A development contribution rebate scheme featured as part of the Government's housing package, entitled "Stabilising Rents, Boosting Supply", which was announced by the previous Government in November 2015.  The primary objective of the scheme was to enhance the viability of the construction and sale of residential housing units at affordable prices in the locations of greatest need. Details of the scheme are available in Circular letter PL 13/2015, which issued from my Department to the relevant local authorities, and which is available on my Department's website at the following link: www.housing.gov.ie/search/category/planning/sub-type/circular/topic/development-management?query. 

Returns to date from the local authorities concerned indicate that there has been limited uptake in relation to the scheme.

- Cork City Council, Cork County Council and Dún Laoghaire Rathdown County Council have reported no uptake to date.

- Fingal County Council estimates overall costs for 2017 at €6.8 million to cover rebates on 798 units spread across 9 developments.

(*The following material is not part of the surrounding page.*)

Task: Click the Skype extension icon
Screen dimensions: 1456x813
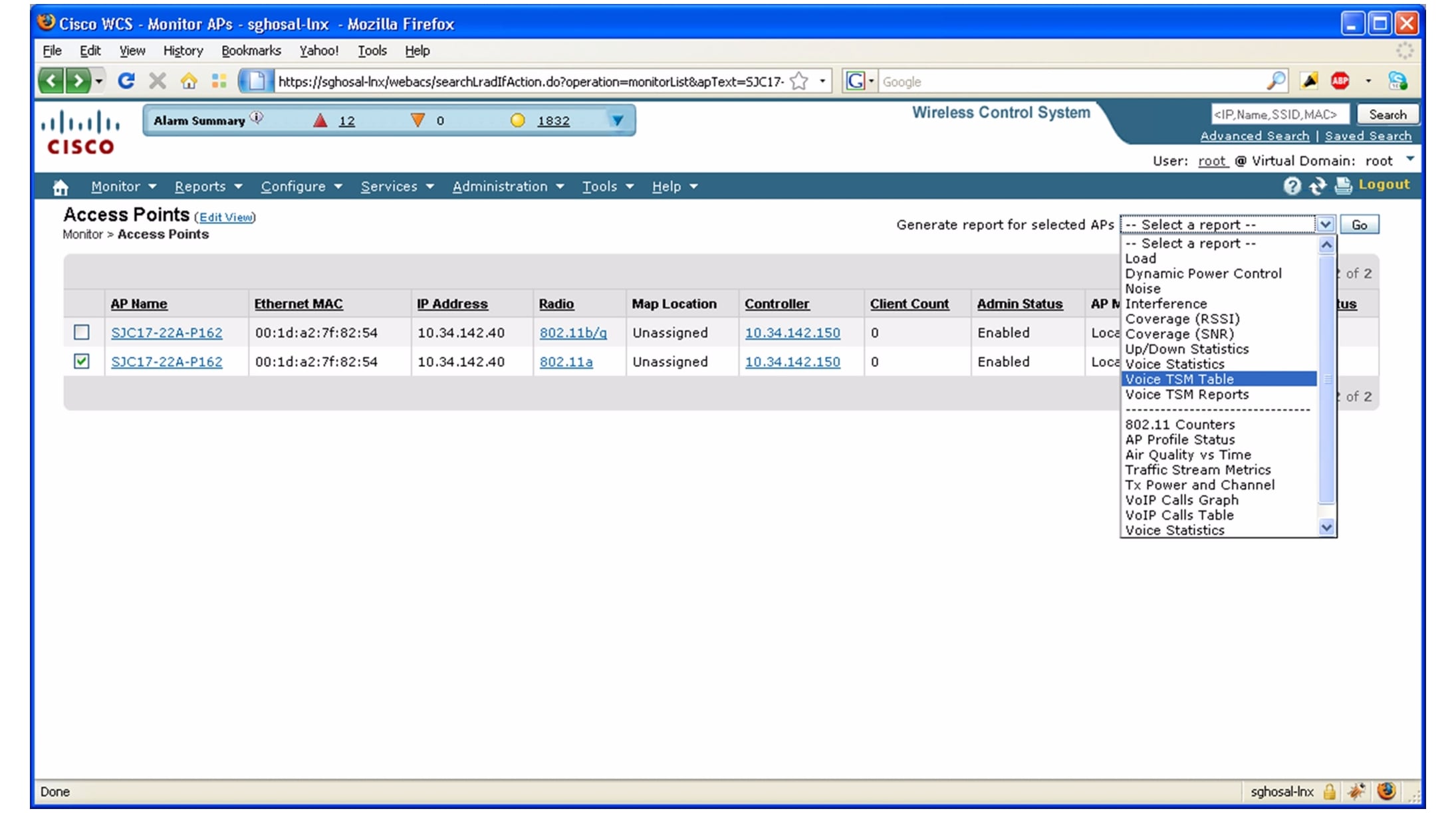Action: (1398, 80)
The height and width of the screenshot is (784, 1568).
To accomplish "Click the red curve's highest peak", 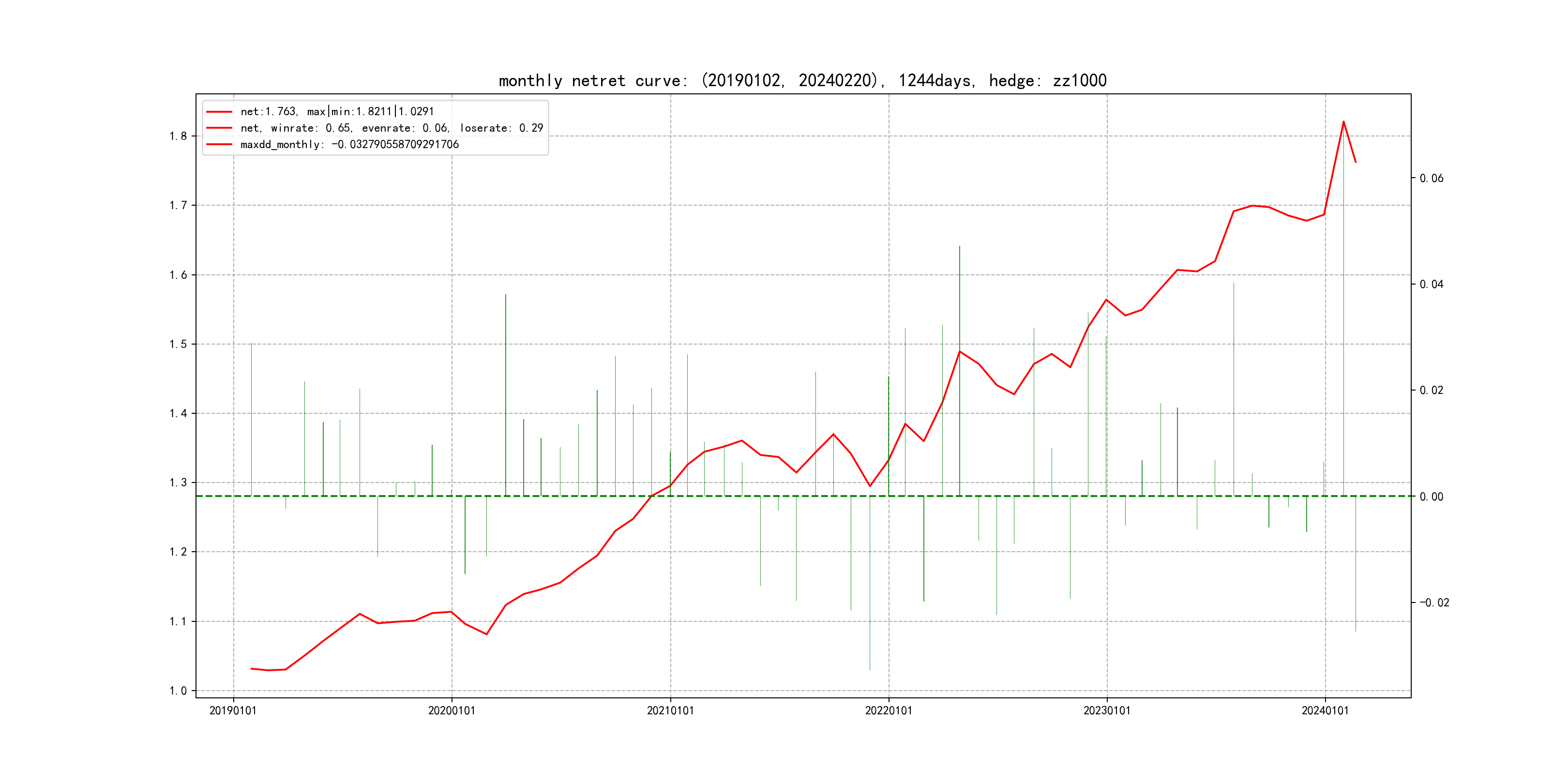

- South Dublin County Council estimate overall costs of approximately €3.5 million to €4 million to cover rebates on expressions of interest received for 485 units spread across 7 developments.

- Only one application has been received to date by Dublin City Council. It is for a part development and cannot be processed, until the total number of units exceeds 50.

A number of reasons are cited by the local authorities concerned for the low uptake, including -

- the low sale price threshold under the scheme, and

- the minimum scheme threshold of 50 units.

However, these are important design features of the scheme, in order to ensure delivery of homes at affordable prices and to encourage the delivery of housing on a larger scale.

Questions Nos. 620 and 621 answered with Question No. 616.